READING TEXT:
+++++

Skyscraper Chip to boost computing speed

Skyscraper Chip to boost computing speed
The Silicon Review
15 December, 2015

According to researchers led by Stanford’s Mohamed M. Sabry Aly, Subhasish Mitra and HS Philip Wong, your next PC could house a “skyscraper” of computer chips. The idea is to stack application processors, memory modules, and other components one on top of the other in “a revolutionary new high-rise architecture for computing,” according to the Stanford News Service.

Such an “electronic super-device” using the team’s Nano-Engineered Computing Systems Technology, or N3XT, could power a computer which combines “higher speed with lower energy use [to] outperform conventional approaches by a factor of a thousand,” Wong told Stanford’s news journal.

The researchers said that stacking chips has long been seen as a viable path towards building a more efficient, powerful computing architecture than the current template, which lays out and connects components on a flat board, like “single-story structures in a suburb”. But building a “skyscraper” of chips has thus far proven difficult using silicon-based integrated circuits (ICs), which are tough to connect reliably in a stacked structure.

Sabry Aly, Mitra, Wong, and their colleagues believe they’ve figured out a way around such issues using “new nano-materials” to construct stacked computer chips in place of traditional silicon ICs. Dubbed Nano-Engineered Computing Systems Technology, or N3XT, involves building carbon nanotube transistors (CNTs) in a stacked arrangement. The upshot is that instead of the relatively limited number of wires connected stacked silicon chips, a N3XT device could employ “millions of electronic elevators that can move more data over shorter distances that traditional wire, using less energy,” per the researchers.

Instead of adding traditional wires to connect stacked chips in a N3XT system, communication between components is built in during the actual process of fabrication. Since CNTs can be created at much lower temperatures than silicon-based transistors, it’s possible to build components on top of each other, like a processor on a memory module, while maintaining the integrity of those tiny “electronic elevators,” the researchers noted. Silicon ICs, on the other hand, have to be fabricated separately from each other and then stacked in “3D” arrangements later, which precludes integrating those interconnects from the get-go.

+++++

Source data:
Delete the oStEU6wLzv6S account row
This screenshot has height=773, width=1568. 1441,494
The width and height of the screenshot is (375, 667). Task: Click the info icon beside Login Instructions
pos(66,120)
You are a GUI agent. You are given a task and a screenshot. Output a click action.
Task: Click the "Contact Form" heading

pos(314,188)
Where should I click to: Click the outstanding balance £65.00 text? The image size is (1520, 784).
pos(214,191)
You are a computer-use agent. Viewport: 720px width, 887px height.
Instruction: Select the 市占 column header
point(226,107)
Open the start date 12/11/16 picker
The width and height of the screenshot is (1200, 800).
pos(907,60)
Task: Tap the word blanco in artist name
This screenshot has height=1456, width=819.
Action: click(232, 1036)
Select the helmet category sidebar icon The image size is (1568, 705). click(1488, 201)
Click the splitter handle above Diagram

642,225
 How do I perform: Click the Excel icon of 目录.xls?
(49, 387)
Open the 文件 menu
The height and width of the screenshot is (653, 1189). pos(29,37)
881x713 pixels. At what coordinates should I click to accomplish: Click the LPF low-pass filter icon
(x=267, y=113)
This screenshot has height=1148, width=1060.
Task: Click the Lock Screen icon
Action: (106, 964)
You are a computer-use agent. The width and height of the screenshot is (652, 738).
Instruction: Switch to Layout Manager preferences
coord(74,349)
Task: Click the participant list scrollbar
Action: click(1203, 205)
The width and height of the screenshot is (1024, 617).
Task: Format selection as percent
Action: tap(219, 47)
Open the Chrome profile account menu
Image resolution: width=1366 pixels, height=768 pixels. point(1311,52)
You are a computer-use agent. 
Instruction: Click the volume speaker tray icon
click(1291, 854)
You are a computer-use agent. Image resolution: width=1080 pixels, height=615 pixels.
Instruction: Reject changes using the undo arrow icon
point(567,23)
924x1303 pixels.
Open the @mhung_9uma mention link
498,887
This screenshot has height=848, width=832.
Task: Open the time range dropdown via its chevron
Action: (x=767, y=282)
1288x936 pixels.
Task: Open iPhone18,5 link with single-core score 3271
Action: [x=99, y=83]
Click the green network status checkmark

+++++

Can you sum up the skyscraper chip article in two sentences?

Stanford researchers led by Mohamed M. Sabry Aly, Subhasish Mitra and HS Philip Wong propose stacking processors, memory and other components in a high-rise "skyscraper" architecture, which Wong says could outperform conventional approaches by a factor of a thousand. Because silicon ICs are tough to connect reliably when stacked, their N3XT technology instead builds carbon nanotube transistors in a stacked arrangement, with communication between components built in during fabrication at lower temperatures.